Exercise description
From the line with "Screen dimensions: 620x476" up to and including the line with "will click(x=1408, y=105).", write out the data as a JSON list of strings, one per line, leaving out blank lines.

+ + +

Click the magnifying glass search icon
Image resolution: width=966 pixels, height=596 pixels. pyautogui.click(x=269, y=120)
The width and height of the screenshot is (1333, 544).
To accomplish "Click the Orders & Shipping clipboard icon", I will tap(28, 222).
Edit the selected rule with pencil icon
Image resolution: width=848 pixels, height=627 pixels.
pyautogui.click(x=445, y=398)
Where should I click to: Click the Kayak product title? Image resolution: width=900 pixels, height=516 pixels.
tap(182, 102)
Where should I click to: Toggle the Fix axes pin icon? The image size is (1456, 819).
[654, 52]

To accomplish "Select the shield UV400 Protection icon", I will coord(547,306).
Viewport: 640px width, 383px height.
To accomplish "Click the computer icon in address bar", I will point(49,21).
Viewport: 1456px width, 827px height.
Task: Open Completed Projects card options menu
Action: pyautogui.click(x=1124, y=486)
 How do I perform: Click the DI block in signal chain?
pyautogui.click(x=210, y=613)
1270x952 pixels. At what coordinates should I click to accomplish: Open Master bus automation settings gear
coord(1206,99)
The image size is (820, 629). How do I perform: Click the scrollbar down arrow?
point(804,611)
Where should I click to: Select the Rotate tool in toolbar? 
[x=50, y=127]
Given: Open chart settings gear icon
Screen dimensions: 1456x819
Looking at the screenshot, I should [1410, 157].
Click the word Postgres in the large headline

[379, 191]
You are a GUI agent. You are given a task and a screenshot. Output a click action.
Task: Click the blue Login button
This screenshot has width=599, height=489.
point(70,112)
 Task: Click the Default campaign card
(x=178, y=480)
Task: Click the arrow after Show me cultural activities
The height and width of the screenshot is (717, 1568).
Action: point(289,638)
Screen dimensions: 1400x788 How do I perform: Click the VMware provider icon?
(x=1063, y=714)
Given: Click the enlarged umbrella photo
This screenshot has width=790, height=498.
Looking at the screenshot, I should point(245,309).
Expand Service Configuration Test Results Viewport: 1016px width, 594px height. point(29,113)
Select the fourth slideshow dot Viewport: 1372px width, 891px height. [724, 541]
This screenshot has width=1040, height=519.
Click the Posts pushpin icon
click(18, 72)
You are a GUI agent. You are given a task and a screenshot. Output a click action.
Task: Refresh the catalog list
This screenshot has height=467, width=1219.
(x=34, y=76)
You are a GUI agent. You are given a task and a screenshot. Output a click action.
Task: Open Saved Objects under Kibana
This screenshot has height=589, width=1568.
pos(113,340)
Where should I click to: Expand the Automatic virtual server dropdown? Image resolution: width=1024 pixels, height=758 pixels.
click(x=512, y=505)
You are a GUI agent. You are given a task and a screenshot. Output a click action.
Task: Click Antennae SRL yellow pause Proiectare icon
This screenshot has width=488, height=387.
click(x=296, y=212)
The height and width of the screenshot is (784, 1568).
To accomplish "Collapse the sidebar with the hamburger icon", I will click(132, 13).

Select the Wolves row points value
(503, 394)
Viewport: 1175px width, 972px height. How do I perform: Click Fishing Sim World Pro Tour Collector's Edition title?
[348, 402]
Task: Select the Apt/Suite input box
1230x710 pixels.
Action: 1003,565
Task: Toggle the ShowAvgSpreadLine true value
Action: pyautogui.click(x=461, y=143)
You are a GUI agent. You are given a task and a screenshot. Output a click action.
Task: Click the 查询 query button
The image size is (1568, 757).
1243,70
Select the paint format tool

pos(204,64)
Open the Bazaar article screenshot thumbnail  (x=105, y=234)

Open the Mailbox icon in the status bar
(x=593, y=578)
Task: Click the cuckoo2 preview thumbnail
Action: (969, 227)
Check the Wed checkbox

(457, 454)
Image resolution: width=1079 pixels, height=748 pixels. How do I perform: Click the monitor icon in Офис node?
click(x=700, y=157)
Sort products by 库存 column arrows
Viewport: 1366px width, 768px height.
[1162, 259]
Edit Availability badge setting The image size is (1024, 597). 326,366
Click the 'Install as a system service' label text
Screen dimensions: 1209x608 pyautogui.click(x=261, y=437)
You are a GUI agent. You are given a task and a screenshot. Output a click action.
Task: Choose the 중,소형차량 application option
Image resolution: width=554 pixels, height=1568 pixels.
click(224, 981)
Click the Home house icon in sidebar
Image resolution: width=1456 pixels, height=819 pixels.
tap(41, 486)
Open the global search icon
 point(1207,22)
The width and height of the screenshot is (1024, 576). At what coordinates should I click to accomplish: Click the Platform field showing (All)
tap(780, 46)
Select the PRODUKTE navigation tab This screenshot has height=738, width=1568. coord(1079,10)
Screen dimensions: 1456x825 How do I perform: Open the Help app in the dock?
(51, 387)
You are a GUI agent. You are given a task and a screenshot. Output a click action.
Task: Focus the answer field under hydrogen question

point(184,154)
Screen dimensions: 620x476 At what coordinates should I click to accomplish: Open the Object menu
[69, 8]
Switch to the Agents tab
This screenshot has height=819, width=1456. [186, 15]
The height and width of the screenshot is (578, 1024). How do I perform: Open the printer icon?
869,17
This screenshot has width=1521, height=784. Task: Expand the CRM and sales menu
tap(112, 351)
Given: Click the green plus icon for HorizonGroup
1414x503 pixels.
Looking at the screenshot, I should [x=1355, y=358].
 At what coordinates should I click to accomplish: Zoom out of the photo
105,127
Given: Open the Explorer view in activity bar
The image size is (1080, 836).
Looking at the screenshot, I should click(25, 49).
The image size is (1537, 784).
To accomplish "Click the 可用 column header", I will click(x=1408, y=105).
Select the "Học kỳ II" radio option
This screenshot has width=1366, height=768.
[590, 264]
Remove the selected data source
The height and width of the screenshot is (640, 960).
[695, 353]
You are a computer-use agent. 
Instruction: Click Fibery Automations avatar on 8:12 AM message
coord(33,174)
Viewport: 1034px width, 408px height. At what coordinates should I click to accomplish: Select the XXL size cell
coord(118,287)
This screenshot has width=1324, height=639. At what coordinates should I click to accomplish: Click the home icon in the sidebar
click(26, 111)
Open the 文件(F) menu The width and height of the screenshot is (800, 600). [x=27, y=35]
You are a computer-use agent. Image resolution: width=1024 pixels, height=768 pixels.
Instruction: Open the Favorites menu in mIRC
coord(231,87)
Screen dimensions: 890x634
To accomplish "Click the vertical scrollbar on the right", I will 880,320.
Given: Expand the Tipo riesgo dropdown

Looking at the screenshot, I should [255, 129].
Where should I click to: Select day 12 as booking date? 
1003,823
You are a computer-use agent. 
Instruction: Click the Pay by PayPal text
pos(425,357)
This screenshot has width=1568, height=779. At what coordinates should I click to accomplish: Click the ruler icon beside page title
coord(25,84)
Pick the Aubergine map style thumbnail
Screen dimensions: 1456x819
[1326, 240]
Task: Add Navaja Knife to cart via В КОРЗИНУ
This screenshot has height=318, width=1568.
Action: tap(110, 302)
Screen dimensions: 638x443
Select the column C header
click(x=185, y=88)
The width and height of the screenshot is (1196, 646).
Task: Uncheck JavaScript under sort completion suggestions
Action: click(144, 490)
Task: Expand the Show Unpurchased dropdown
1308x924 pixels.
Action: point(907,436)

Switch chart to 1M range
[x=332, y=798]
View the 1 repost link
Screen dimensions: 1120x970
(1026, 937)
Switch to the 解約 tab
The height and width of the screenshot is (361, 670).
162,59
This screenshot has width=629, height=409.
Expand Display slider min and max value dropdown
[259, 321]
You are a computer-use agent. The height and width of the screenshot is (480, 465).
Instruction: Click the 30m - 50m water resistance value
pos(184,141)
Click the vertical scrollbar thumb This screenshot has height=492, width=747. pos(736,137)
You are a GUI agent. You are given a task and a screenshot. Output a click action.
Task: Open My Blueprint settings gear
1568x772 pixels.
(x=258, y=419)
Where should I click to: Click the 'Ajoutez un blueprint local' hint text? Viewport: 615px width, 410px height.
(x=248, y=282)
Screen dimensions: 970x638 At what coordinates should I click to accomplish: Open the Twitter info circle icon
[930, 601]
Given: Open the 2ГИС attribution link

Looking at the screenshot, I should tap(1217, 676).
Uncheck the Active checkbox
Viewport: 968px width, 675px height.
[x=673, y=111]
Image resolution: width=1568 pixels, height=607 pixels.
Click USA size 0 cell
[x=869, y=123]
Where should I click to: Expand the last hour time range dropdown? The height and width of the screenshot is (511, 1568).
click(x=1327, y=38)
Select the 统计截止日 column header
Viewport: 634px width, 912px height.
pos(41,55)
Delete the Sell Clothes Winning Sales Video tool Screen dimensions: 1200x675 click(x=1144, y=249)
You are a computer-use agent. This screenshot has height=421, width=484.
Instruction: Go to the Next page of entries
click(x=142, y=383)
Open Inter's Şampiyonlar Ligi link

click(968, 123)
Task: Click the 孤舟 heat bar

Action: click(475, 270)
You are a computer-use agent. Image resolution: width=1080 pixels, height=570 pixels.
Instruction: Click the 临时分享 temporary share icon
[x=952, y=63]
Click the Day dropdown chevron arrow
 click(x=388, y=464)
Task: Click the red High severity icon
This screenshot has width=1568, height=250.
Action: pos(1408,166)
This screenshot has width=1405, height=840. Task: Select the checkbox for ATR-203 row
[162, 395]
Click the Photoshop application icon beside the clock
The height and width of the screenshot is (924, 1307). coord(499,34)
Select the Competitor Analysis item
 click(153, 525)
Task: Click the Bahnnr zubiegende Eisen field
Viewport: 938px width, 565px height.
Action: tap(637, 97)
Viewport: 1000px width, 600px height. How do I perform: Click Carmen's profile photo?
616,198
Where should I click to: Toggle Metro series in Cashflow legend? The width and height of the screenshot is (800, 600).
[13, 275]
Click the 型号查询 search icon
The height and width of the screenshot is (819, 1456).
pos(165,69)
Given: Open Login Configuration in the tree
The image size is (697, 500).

+ + +

Written response
[
  "Screen dimensions: 620x476 At what coordinates should I click to accomplish: Open the Object menu",
  "[69, 8]",
  "Switch to the Agents tab",
  "This screenshot has height=819, width=1456. [186, 15]",
  "The height and width of the screenshot is (578, 1024). How do I perform: Open the printer icon?",
  "869,17",
  "This screenshot has width=1521, height=784. Task: Expand the CRM and sales menu",
  "tap(112, 351)",
  "Given: Click the green plus icon for HorizonGroup",
  "1414x503 pixels.",
  "Looking at the screenshot, I should [x=1355, y=358].",
  " At what coordinates should I click to accomplish: Zoom out of the photo",
  "105,127",
  "Given: Open the Explorer view in activity bar",
  "The image size is (1080, 836).",
  "Looking at the screenshot, I should click(25, 49).",
  "The image size is (1537, 784).",
  "To accomplish \"Click the 可用 column header\", I will click(x=1408, y=105)."
]